» What needs to be done: Your job is to report every line of the entries that has "height".

» Data records:
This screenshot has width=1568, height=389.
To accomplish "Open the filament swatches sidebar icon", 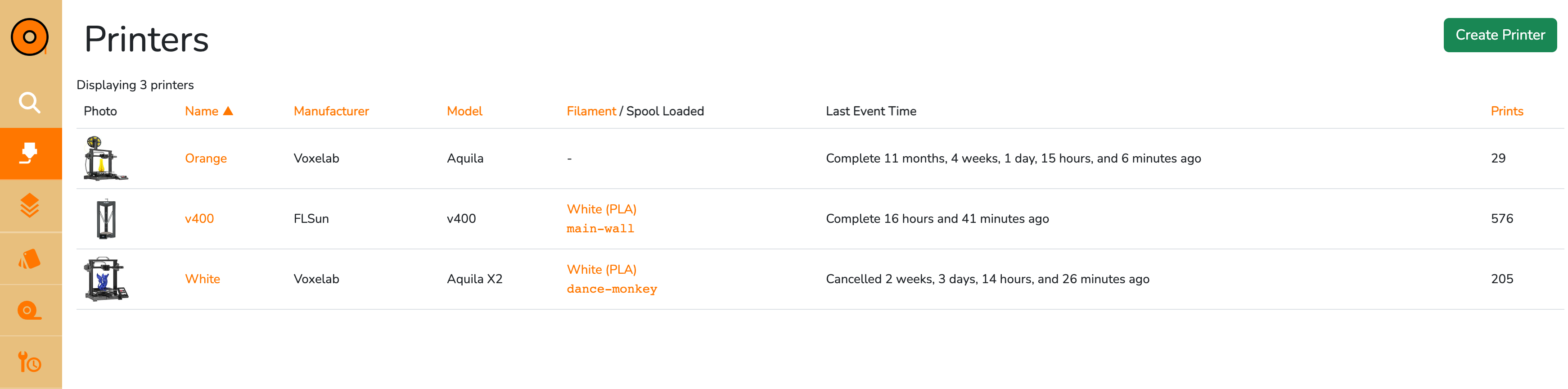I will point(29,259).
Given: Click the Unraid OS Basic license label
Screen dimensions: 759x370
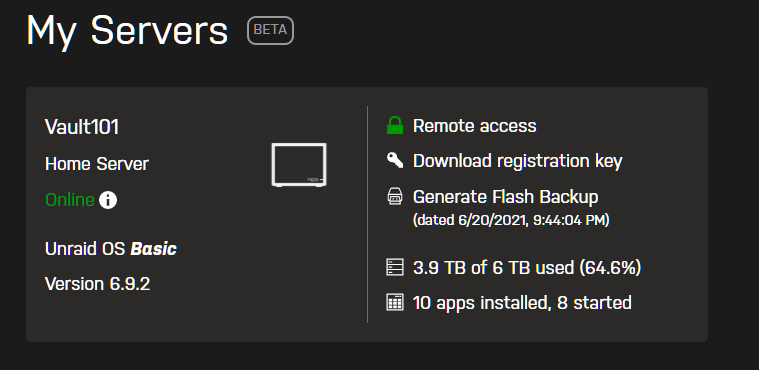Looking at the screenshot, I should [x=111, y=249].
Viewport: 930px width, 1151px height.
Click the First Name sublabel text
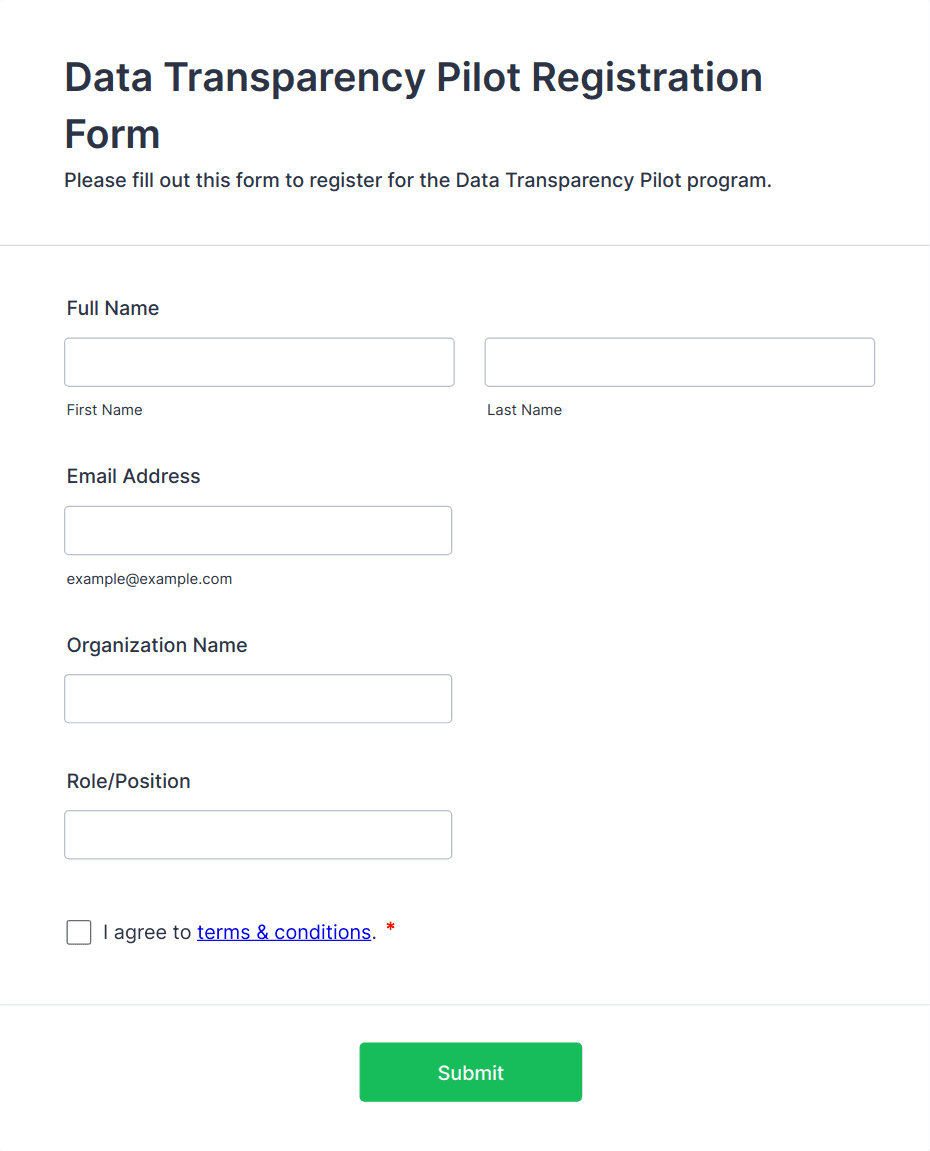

» Answer to this exercise:
This screenshot has width=1568, height=389.
Viewport: 930px width, 1151px height.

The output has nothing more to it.